无分段负链 (NNS) RNA 病毒拥有一种核糖核蛋白模板,其中基因组 RNA 被封闭在核衣壳蛋白 (N) 的同聚物中。病毒 RNA 依赖性 RNA 聚合酶 (RdRP) 位于大约 250 kDa 的大蛋白 (L) 内,同时还具有非常规的 mRNA 加帽酶:GDP:多核糖核苷酸转移酶 (PRNT) 和双特异性 mRNA 帽甲基转移酶 (MT)。为了进入 N-RNA 模板并协调 L、L 和 L,需要一种寡聚磷酸蛋白 (P)。水疱性口炎病毒 (VSV) P 是二聚体,其寡聚化结构域 (OD) 将两个主要无序区域隔开,然后是一个球状 C 末端结构域,该结构域与模板结合。P 还负责在基因组复制过程中将新的 N 原聚体带到新生 RNA 上。我们发现缺乏 OD (P) 的 VSV P 是单体,但在支持 mRNA 转录方面与野生型 P 没有区别。重组病毒 VSV-P 表现出明显的后代病毒产生动力学延迟。光漂白后荧光恢复表明,P 在病毒复制隔间内的扩散速度比野生型快 6 倍。VSV 的一种特征明确的缺陷干扰颗粒 (DI-T) 仅具有 RNA 复制能力,在 P 的存在下,需要更高水平的 N 来驱动 RNA 复制。我们得出结论,P 寡聚化不是 mRNA 合成所必需的,但通过促进 RNA 封装来增强基因组复制。
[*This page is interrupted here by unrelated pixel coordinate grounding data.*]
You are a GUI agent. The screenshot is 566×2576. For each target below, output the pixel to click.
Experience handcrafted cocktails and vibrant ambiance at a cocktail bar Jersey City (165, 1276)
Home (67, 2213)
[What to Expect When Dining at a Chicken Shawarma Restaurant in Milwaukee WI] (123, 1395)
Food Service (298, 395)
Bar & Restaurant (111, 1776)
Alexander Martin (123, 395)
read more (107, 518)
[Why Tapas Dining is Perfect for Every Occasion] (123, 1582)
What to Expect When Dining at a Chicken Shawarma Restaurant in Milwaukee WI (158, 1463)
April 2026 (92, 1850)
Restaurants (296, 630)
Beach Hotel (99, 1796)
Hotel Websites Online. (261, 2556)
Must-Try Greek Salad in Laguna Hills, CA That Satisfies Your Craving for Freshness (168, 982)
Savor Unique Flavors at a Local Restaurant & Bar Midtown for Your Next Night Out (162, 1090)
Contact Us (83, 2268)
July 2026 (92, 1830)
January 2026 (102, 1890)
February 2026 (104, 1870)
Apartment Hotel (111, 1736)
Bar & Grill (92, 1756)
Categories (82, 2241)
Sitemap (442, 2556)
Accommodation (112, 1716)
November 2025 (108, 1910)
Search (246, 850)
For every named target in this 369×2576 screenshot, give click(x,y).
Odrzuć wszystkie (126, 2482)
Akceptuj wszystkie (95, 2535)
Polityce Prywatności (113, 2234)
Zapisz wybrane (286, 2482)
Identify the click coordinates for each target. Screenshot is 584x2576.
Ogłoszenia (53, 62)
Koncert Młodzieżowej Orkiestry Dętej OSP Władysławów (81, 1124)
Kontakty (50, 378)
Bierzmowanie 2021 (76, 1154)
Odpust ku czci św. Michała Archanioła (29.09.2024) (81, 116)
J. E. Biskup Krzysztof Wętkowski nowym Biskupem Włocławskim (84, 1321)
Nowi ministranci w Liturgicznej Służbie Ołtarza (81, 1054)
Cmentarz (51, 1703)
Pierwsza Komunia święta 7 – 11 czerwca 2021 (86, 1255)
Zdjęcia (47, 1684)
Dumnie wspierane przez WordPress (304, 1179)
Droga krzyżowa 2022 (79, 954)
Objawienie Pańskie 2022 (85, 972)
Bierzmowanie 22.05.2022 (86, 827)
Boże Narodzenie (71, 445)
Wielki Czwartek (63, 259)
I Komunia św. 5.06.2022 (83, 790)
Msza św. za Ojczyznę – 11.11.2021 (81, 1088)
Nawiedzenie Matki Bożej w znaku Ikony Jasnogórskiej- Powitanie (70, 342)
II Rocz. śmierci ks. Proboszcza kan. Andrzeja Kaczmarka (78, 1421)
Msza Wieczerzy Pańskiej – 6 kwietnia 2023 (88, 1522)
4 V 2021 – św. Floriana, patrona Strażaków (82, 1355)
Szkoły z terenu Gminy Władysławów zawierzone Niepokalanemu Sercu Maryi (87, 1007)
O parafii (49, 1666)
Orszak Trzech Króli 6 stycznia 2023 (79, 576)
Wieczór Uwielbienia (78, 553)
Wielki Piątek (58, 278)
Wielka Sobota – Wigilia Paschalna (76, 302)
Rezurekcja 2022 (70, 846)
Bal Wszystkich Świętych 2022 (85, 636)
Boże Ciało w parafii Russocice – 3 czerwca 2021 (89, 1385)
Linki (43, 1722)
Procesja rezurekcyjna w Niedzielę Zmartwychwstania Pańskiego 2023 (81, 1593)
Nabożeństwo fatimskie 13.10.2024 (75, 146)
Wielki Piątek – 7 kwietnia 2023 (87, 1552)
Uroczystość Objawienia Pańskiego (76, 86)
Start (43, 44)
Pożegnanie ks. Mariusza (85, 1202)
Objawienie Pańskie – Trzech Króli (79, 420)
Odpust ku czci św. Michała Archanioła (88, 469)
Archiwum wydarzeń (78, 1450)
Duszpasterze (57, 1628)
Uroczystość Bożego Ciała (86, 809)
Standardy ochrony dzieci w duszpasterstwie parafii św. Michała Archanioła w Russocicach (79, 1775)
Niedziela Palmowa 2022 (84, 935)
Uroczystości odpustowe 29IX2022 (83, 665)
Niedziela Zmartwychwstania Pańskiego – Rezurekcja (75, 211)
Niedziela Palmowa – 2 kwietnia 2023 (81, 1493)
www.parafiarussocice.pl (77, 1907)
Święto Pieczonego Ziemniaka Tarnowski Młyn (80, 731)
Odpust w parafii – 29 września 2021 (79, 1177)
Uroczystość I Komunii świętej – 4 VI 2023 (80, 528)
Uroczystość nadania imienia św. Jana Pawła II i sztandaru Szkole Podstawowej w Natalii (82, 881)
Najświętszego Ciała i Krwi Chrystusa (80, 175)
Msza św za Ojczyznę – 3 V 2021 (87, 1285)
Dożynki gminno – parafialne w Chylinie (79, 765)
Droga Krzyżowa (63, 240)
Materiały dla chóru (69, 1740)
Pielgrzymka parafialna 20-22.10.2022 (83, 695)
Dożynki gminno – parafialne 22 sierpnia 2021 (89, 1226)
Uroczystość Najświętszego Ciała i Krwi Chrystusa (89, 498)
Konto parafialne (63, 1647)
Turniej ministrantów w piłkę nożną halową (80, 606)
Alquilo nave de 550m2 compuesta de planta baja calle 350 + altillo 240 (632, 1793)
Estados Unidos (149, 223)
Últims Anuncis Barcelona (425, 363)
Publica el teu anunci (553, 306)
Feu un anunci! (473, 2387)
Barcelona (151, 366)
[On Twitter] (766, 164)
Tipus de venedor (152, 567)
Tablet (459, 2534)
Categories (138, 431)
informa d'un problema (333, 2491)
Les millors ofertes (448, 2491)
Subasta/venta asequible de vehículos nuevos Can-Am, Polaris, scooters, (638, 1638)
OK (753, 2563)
所有 NNS RNA 病毒,包括狂犬病、麻疹、呼吸道合胞病毒、尼帕和埃博拉等人类病原体,都拥有一种必需的 L 蛋白辅助因子,该因子需要进入 N-RNA 模板并协调 L 的各种酶活性。聚合酶辅助因子具有相似的模块化组织,即可溶性 N 结合域和模板结合域,中间由一个寡聚化结构域隔开。使用 NNS RNA 病毒基因表达的原型,水疱性口炎病毒 (VSV),我们确定了 P 寡聚化的重要性。我们发现,VSV P 的寡聚化对于病毒 mRNA 合成的任何步骤都不是必需的,但对于有效的 RNA 复制是必需的。我们提供的证据表明,这可能是通过在 RNA 复制过程中,新生 RNA 链从聚合酶中退出时将可溶性 N 加载到其上的阶段发生的。干扰 P 的寡聚化可能是一种干扰 NNS RNA 病毒复制的通用策略。